** Work task A **
In the article on U.K.-China trade talks, who does the text name as Business and Trade Secretary?
** Work task B **
Reproduce word for word the part of the article on U.K.-China trade talks that opens with the words containing "The U.K.-China Joint" and closes with "Hong Kong clampdown.".

START Extracted text

JETCO forum was frozen by the Conservatives amid Beijing’s crackdown on pro-democracy protests in Hong Kong.
Britain’s business chief is “open” to reviving a key trade dialogue with China as the new U.K. government ramps up its engagement with Beijing after years in the deep freezer.
Business and Trade Secretary Jonathan Reynolds told POLITICO that trade is an area “where cooperation is possible with China” — but made clear that Britain would have its own trade asks of Beijing if it does start to re-engage.
The U.K.-China Joint Economic and Trade Commission (JETCO) — set up to boost bilateral trade and investment between the two countries — was frozen by the last Conservative government following Beijing’s Hong Kong clampdown.
POLITICO reported last year that Tory Prime Minister Rishi Sunak had quietly drawn up plans to revive the JETCO, but ultimately failed to move forward before this summer’s snap election, which swept Labour to power.

END Extracted text
START Records shown

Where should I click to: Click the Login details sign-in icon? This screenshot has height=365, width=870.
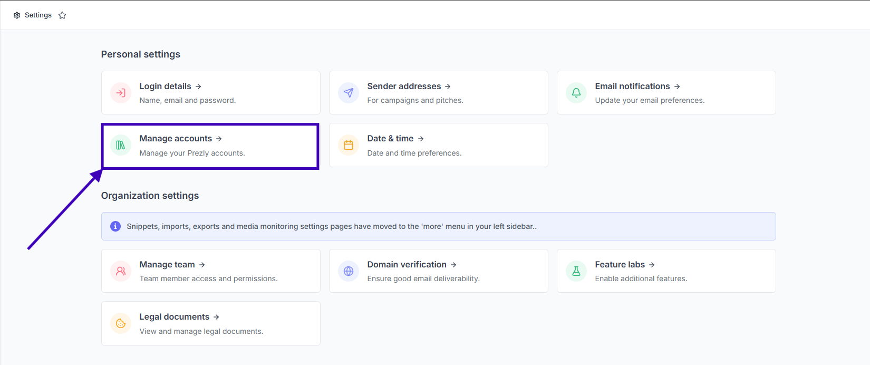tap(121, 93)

END Records shown
START Records shown

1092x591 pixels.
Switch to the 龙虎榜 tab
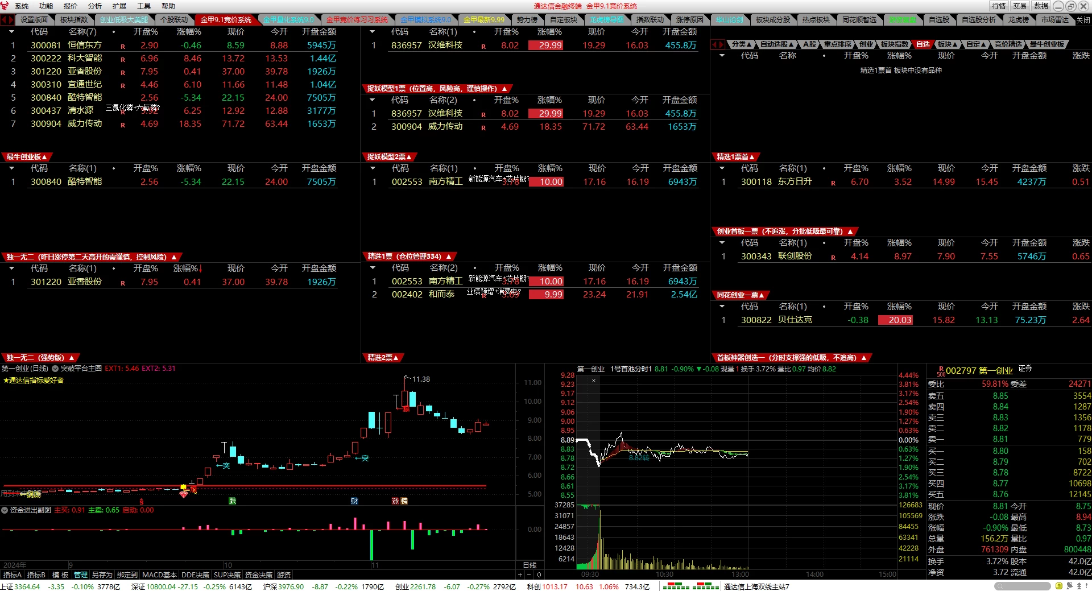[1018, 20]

END Records shown
START Records shown

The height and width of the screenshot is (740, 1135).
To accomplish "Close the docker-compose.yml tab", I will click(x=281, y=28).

END Records shown

** Answer A **
Jonathan Reynolds

** Answer B **
The U.K.-China Joint Economic and Trade Commission (JETCO) — set up to boost bilateral trade and investment between the two countries — was frozen by the last Conservative government following Beijing’s Hong Kong clampdown.